GitLab ultimately envisions our fuzz testing solutions becoming a critical part of every organization's DevSecOps workflow, whether that is for web APIs, traditional desktop software, or for hardware devices. Our long-term vision is to shift fuzz testing solutions left for these use cases and that fuzz testing becomes a common part of every developer's workflow. We will start with the web API and web appliation use cases, which are already well supported in GitLab, as part of an iterative approach to delivering fuzz testing. We will then move into fuzz testing of protocols.
At the moment, the Fuzz Testing roadmap has been put on hold as we focus our efforts on high-impact projects like browser-based DAST. Once we restart our development efforts, we will update the roadmap with what will be coming up next. We accomplished a lot in the last few months and have delivered improvements such as the Corpus Registry, expanded AFL-based testing, and support for Ruby projects, as well as numerous bug fixes. Instead of adding more features, we will focus more on awareness efforts, since fuzz testing is not as well known as other types of testing, like SAST, Dependency Scanning, or DAST.
We have several longer-term, more strategic objectives we will be focusing on as well. Those are discussed in more detail in our longer-term strategy page.
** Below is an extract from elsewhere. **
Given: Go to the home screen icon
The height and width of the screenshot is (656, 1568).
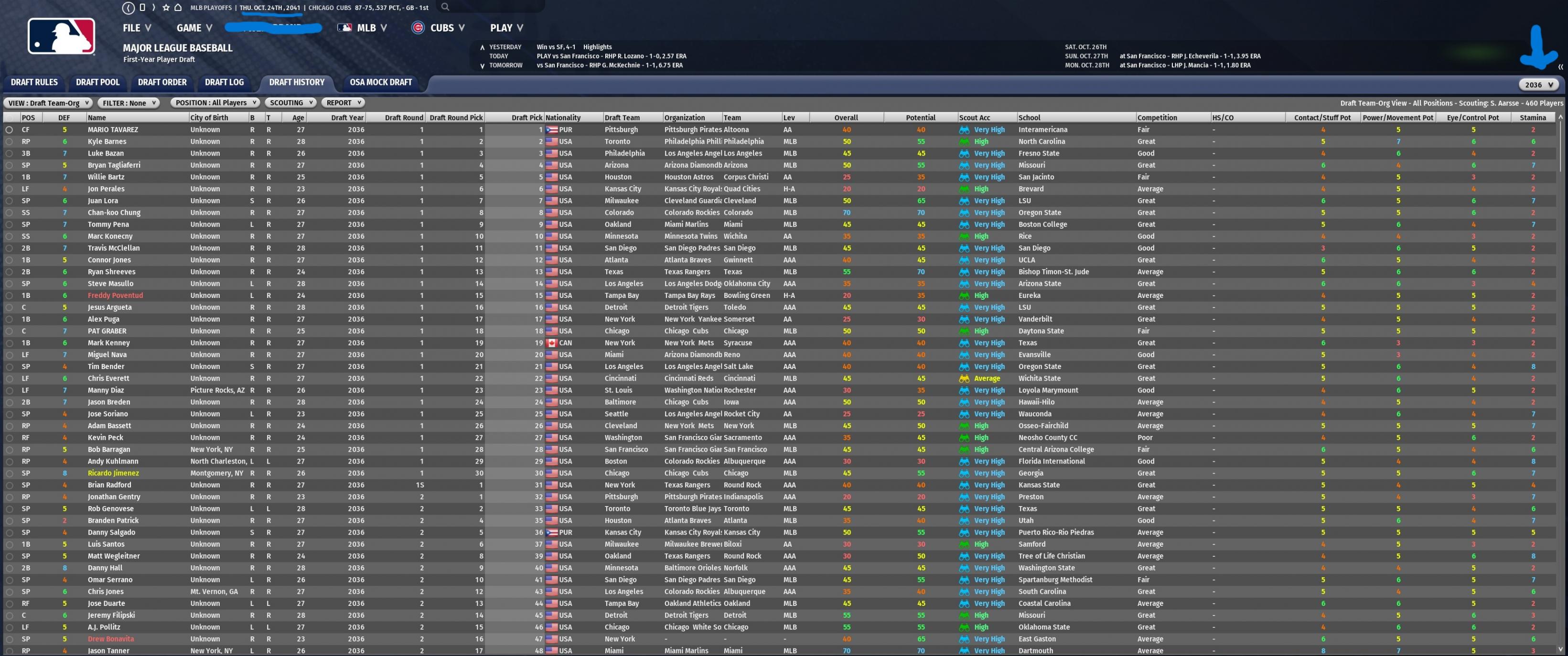Looking at the screenshot, I should coord(178,8).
Our initial focus is on web applications and REST APIs, so we are not focusing on fuzz testing local desktop or mobile applications at this time.
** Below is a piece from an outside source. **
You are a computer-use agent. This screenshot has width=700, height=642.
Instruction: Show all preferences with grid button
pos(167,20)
Applications that require special hardware, such as Wireless, Bluetooth, and Automotive-based fuzz testing, are not where we are focused now. This is because requiring proprietary hardware is not where GitLab is strong today and makes it more difficult for us to quickly iterate. As we work on protocol fuzzing support, which generally involves these industries, we will focus on how to interact with hardware via software but not on actually bringing custom hardware directly into GitLab.
The fuzz testing competitive landscape is composed of both commercial and open source testing solutions. The following outlines the competitive landscape for fuzz testing solutions:
GitLab already uses OWASP ZAP today to power the DAST capability within the GitLab Secure offerings. ZAP is a web application security scanner, leveraging a proxy to perform testing, and does not perform protocol-level fuzz testing. All fuzz testing by ZAP is performed within the context of the web application being tested.
We expect to see various research efforts around fuzz testing. These may be led by university groups, innovation teams inside companies, or independent security researchers. Since research is intended to advance the state of the art, GitLab is open to collaboration on open-source efforts, rather than viewing those sorts of projects as competitive by default.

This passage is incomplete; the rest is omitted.